DESCRIPTION OF THE TASK: Any picture in the material should be left out, while all other lines are copied exactly.
○ ○ ○
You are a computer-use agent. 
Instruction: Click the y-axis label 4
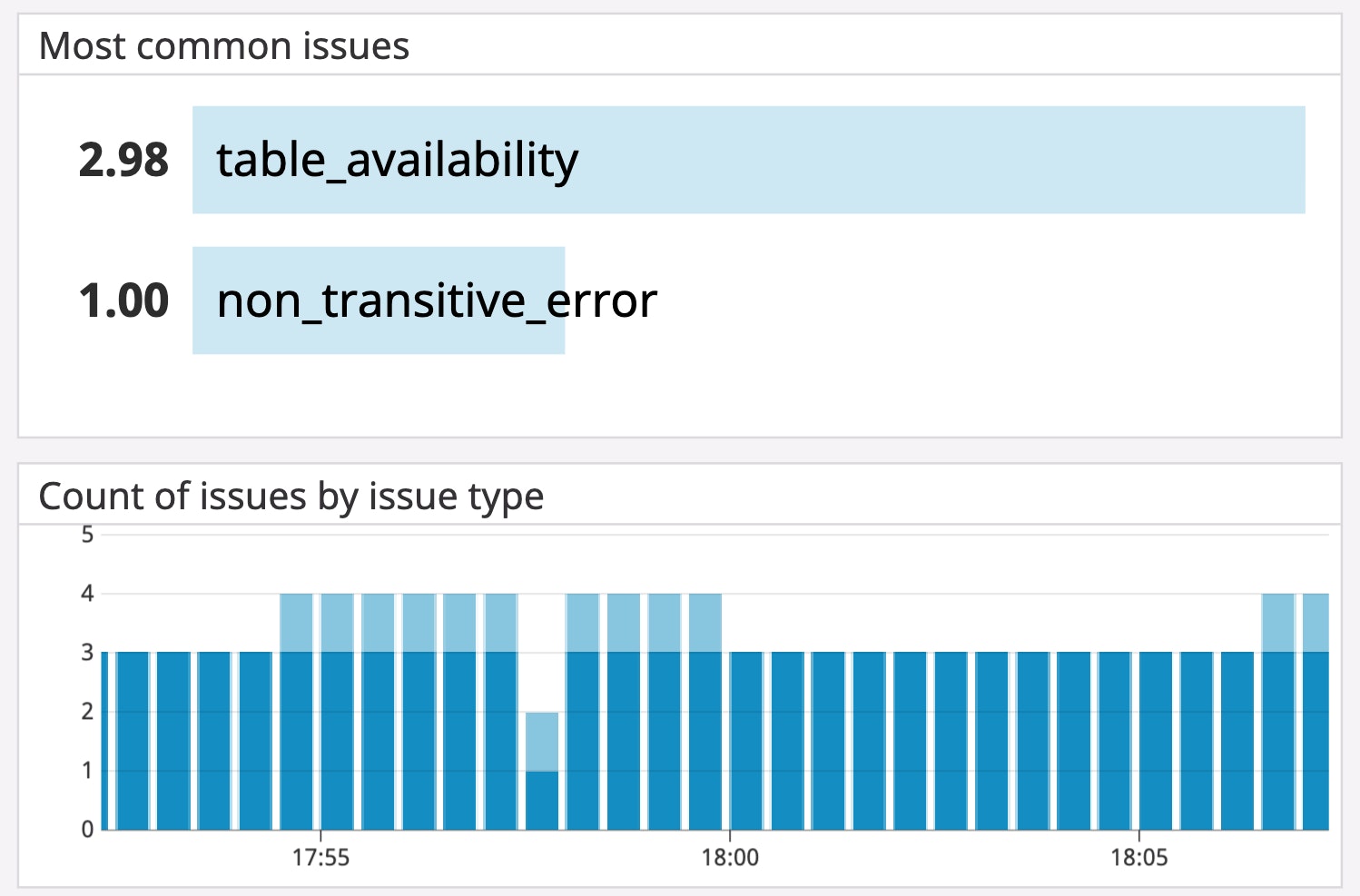click(x=87, y=594)
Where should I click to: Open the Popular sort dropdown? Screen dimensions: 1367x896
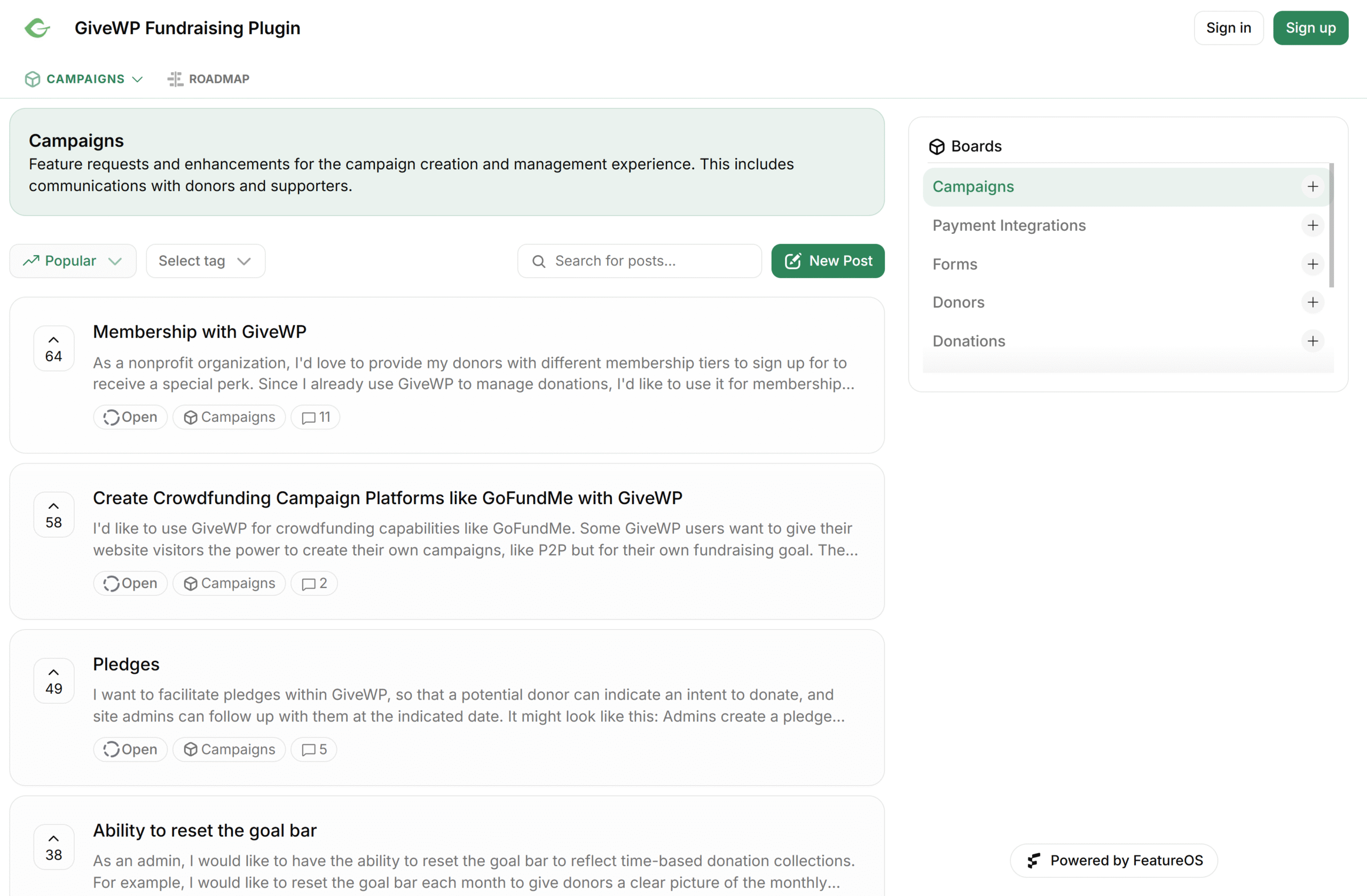(73, 261)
○ ○ ○
EXERCISE RESPONSE:
You are a computer-use agent. 
Instruction: Click the y-axis label 4
click(x=87, y=594)
Where should I click to: Open the Popular sort dropdown? Screen dimensions: 1367x896
(73, 261)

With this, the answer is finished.